--- Excerpted data ---
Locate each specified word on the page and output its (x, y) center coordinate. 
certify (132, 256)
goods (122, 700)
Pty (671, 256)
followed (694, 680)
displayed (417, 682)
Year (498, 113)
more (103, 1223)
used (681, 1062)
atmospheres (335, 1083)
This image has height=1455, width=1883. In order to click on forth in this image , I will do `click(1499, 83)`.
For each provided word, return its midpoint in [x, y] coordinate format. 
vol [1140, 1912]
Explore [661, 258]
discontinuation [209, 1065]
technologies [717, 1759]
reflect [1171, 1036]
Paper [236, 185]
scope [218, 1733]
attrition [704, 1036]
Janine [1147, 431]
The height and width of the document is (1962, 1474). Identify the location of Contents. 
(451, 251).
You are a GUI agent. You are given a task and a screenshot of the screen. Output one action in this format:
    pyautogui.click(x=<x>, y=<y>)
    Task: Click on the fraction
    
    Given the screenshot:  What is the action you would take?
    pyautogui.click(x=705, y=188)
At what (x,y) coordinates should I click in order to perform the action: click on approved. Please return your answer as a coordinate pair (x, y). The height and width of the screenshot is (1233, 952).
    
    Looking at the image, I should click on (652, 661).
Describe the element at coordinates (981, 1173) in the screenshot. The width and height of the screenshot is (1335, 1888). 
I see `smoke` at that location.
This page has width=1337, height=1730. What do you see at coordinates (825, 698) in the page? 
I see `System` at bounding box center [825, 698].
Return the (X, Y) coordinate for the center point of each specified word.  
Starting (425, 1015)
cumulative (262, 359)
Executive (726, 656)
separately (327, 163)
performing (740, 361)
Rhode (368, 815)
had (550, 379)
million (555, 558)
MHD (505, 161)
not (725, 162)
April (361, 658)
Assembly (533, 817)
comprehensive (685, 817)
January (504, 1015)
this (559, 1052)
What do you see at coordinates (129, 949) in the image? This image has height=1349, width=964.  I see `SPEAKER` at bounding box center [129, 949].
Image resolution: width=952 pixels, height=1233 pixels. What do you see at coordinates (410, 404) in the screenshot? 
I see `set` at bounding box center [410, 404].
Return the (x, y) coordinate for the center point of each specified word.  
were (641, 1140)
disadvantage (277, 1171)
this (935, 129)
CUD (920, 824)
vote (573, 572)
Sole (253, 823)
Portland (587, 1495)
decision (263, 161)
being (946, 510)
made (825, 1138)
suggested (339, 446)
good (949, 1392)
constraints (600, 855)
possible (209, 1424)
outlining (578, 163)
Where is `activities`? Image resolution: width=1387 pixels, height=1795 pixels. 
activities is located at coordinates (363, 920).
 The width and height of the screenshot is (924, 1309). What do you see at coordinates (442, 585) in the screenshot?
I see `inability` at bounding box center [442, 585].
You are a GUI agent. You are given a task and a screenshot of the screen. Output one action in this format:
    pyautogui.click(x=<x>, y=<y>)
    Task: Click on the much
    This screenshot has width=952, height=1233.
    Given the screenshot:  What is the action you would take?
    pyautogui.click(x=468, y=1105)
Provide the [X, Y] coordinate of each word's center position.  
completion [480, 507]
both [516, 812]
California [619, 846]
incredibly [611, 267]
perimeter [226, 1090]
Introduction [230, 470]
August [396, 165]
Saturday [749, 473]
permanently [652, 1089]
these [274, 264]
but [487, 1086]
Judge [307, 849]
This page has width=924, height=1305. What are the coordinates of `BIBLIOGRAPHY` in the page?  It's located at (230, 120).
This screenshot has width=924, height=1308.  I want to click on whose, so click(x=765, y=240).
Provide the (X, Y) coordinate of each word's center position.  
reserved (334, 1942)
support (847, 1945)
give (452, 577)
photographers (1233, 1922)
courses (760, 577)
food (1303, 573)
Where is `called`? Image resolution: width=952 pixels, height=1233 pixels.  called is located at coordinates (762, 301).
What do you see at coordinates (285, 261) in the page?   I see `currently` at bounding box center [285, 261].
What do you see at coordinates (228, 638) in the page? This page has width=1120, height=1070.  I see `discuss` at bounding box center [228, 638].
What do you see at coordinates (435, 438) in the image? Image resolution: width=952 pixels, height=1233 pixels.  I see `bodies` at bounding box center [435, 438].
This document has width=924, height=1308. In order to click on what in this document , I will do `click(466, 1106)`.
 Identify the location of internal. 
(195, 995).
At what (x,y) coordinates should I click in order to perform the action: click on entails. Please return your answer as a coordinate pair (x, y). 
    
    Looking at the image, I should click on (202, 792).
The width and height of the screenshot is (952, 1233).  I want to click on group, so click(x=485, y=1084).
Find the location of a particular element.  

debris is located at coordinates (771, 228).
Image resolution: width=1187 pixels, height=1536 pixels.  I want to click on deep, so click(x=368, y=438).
---
#### Your objective
Could you edit the records above so that every "Identify the location of" becomes "Find the position of", with nothing else changed?

#### Solution below
Locate each specified word on the page and output its (x, y) center coordinate. 
certify (132, 256)
goods (122, 700)
Pty (671, 256)
followed (694, 680)
displayed (417, 682)
Year (498, 113)
more (103, 1223)
used (681, 1062)
atmospheres (335, 1083)
This image has height=1455, width=1883. In order to click on forth in this image , I will do `click(1499, 83)`.
For each provided word, return its midpoint in [x, y] coordinate format. 
vol [1140, 1912]
Explore [661, 258]
discontinuation [209, 1065]
technologies [717, 1759]
reflect [1171, 1036]
Paper [236, 185]
scope [218, 1733]
attrition [704, 1036]
Janine [1147, 431]
The height and width of the document is (1962, 1474). Find the position of Contents. 
(451, 251).
You are a GUI agent. You are given a task and a screenshot of the screen. Output one action in this format:
    pyautogui.click(x=<x>, y=<y>)
    Task: Click on the fraction
    
    Given the screenshot:  What is the action you would take?
    pyautogui.click(x=705, y=188)
At what (x,y) coordinates should I click in order to perform the action: click on approved. Please return your answer as a coordinate pair (x, y). The height and width of the screenshot is (1233, 952).
    
    Looking at the image, I should click on (652, 661).
Describe the element at coordinates (981, 1173) in the screenshot. The width and height of the screenshot is (1335, 1888). 
I see `smoke` at that location.
This page has width=1337, height=1730. What do you see at coordinates (825, 698) in the page? 
I see `System` at bounding box center [825, 698].
Return the (X, Y) coordinate for the center point of each specified word.  
Starting (425, 1015)
cumulative (262, 359)
Executive (726, 656)
separately (327, 163)
performing (740, 361)
Rhode (368, 815)
had (550, 379)
million (555, 558)
MHD (505, 161)
not (725, 162)
April (361, 658)
Assembly (533, 817)
comprehensive (685, 817)
January (504, 1015)
this (559, 1052)
What do you see at coordinates (129, 949) in the image? This image has height=1349, width=964.  I see `SPEAKER` at bounding box center [129, 949].
Image resolution: width=952 pixels, height=1233 pixels. What do you see at coordinates (410, 404) in the screenshot? 
I see `set` at bounding box center [410, 404].
Return the (x, y) coordinate for the center point of each specified word.  
were (641, 1140)
disadvantage (277, 1171)
this (935, 129)
CUD (920, 824)
vote (573, 572)
Sole (253, 823)
Portland (587, 1495)
decision (263, 161)
being (946, 510)
made (825, 1138)
suggested (339, 446)
good (949, 1392)
constraints (600, 855)
possible (209, 1424)
outlining (578, 163)
Where is `activities`? Image resolution: width=1387 pixels, height=1795 pixels. 
activities is located at coordinates (363, 920).
 The width and height of the screenshot is (924, 1309). What do you see at coordinates (442, 585) in the screenshot?
I see `inability` at bounding box center [442, 585].
You are a GUI agent. You are given a task and a screenshot of the screen. Output one action in this format:
    pyautogui.click(x=<x>, y=<y>)
    Task: Click on the much
    This screenshot has width=952, height=1233.
    Given the screenshot:  What is the action you would take?
    pyautogui.click(x=468, y=1105)
Provide the [X, Y] coordinate of each word's center position.  
completion [480, 507]
both [516, 812]
California [619, 846]
incredibly [611, 267]
perimeter [226, 1090]
Introduction [230, 470]
August [396, 165]
Saturday [749, 473]
permanently [652, 1089]
these [274, 264]
but [487, 1086]
Judge [307, 849]
This page has width=924, height=1305. What are the coordinates of `BIBLIOGRAPHY` in the page?  It's located at (230, 120).
This screenshot has width=924, height=1308.  I want to click on whose, so click(x=765, y=240).
Provide the (X, Y) coordinate of each word's center position.  
reserved (334, 1942)
support (847, 1945)
give (452, 577)
photographers (1233, 1922)
courses (760, 577)
food (1303, 573)
Where is `called`? Image resolution: width=952 pixels, height=1233 pixels.  called is located at coordinates (762, 301).
What do you see at coordinates (285, 261) in the page?   I see `currently` at bounding box center [285, 261].
What do you see at coordinates (228, 638) in the page? This page has width=1120, height=1070.  I see `discuss` at bounding box center [228, 638].
What do you see at coordinates (435, 438) in the image? Image resolution: width=952 pixels, height=1233 pixels.  I see `bodies` at bounding box center [435, 438].
This document has width=924, height=1308. In order to click on what in this document , I will do `click(466, 1106)`.
 Find the position of internal. 
(195, 995).
At what (x,y) coordinates should I click in order to perform the action: click on entails. Please return your answer as a coordinate pair (x, y). 
    
    Looking at the image, I should click on (202, 792).
The width and height of the screenshot is (952, 1233).  I want to click on group, so click(x=485, y=1084).
Find the location of a particular element.  

debris is located at coordinates (771, 228).
Image resolution: width=1187 pixels, height=1536 pixels.  I want to click on deep, so click(x=368, y=438).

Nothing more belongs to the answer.